**Extract provided:**
- Opening Delimiter -
Perhaps the best explanation is that the sporting landscape has changed so significantly since March, when the N.B.A. was the first league of prominence to institute a shutdown in response to the coronavirus outbreak. Sports organizations at all levels followed the N.B.A.’s lead and thrust Commissioner Adam Silver into the role of standard-setter. The N.B.A. was expected, from that point, to engineer the safest solution on the planet to resuming operations in the middle of a pandemic. At an estimated cost of $190 million to erect a restricted-access bubble at Disney World, Silver & Co. did just that.

But that was then. Look at what’s happening in sports now. The virus appears to be a greater threat as winter nears, just as many experts warned it would, but the N.F.L. reports new Covid-19 cases as coldly as any other ailment on the injury report. The Juventus star Cristiano Ronaldo, at worst the second-best soccer player in the world, tested positive for the coronavirus without much fuss. Clemson took Notre Dame to two overtimes, in a contender for college football’s Game of the Season, even after the Tigers’ star quarterback, Trevor Lawrence, was sidelined by the virus. Notre Dame’s fans recklessly stormed the field in triumph, as university officials knew they would, even after the indefensible celebration scenes that followed the Los Angeles Dodgers’ World Series triumph.
- Closing Delimiter -
**What to produce:**
Decide whether each of the three statements below agrees with the passage on sports during the pandemic. Answer yes or no for each, and quote the words from the passage that decide it.
1. The N.B.A. was the first prominent league to shut down in response to the coronavirus outbreak.
2. The restricted-access bubble at Disney World cost an estimated $90 million.
3. University officials did not expect Notre Dame's fans to storm the field.

**Records provided:**
- Opening Delimiter -
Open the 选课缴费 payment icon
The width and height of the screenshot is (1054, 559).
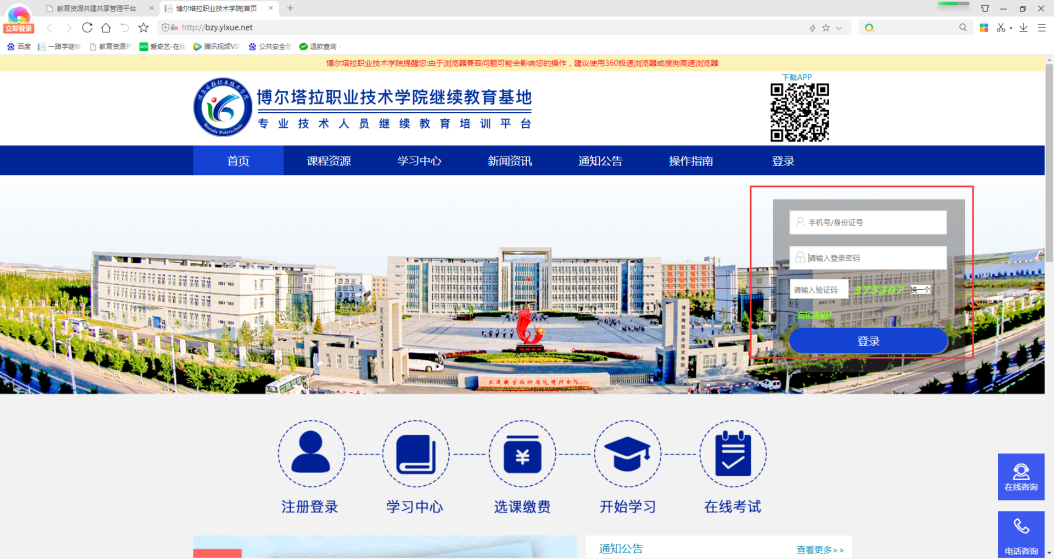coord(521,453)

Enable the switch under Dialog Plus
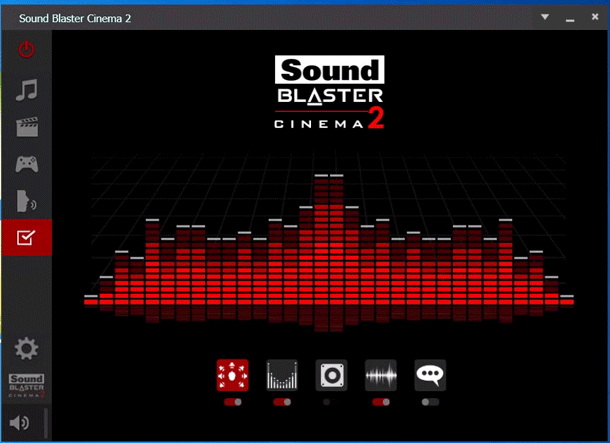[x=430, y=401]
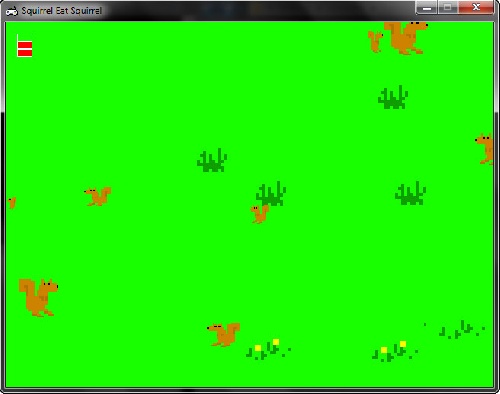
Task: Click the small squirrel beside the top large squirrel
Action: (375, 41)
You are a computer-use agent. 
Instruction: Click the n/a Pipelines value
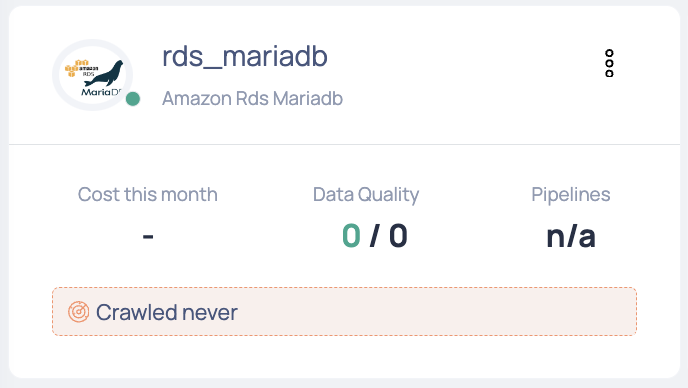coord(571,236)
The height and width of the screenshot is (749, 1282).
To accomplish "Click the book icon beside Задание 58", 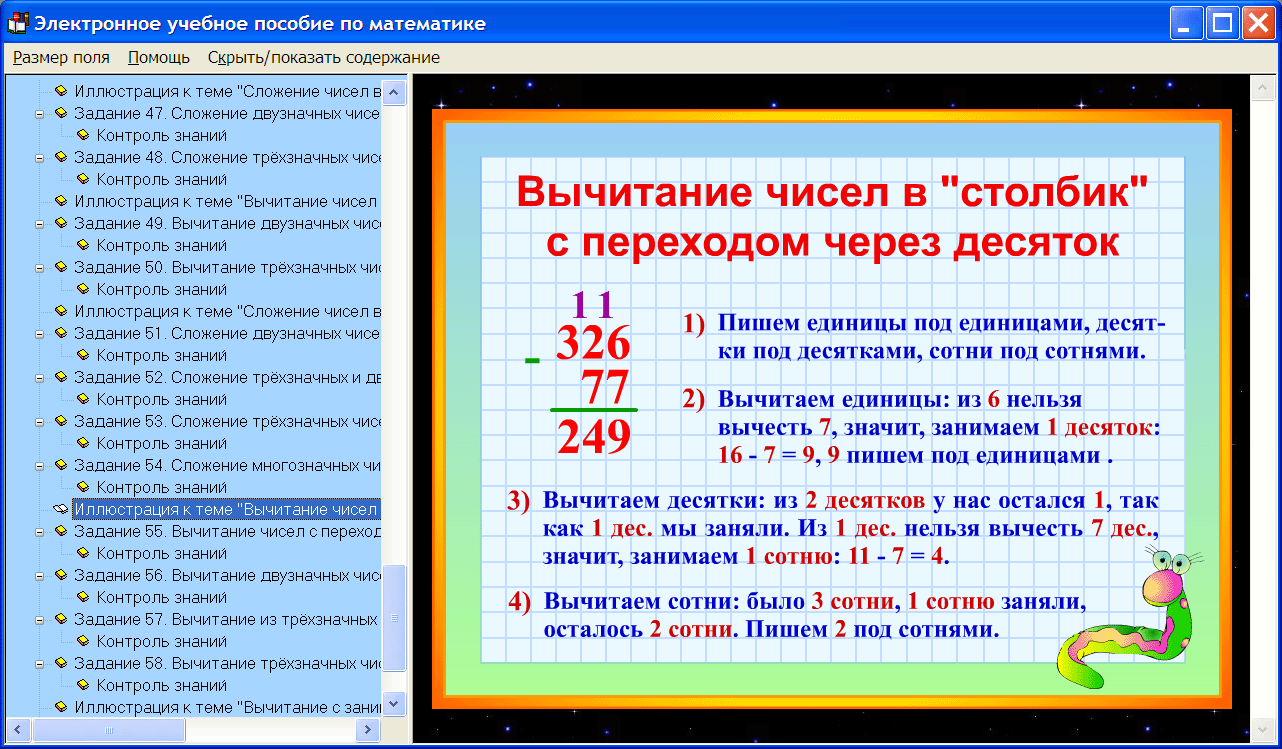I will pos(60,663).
- Closing Delimiter -
**Written answer:**
1. Yes: "the N.B.A. was the first league of prominence to institute a shutdown in response to the coronavirus outbreak"
2. No: "At an estimated cost of $190 million to erect a restricted-access bubble at Disney World"
3. No: "Notre Dame’s fans recklessly stormed the field in triumph, as university officials knew they would"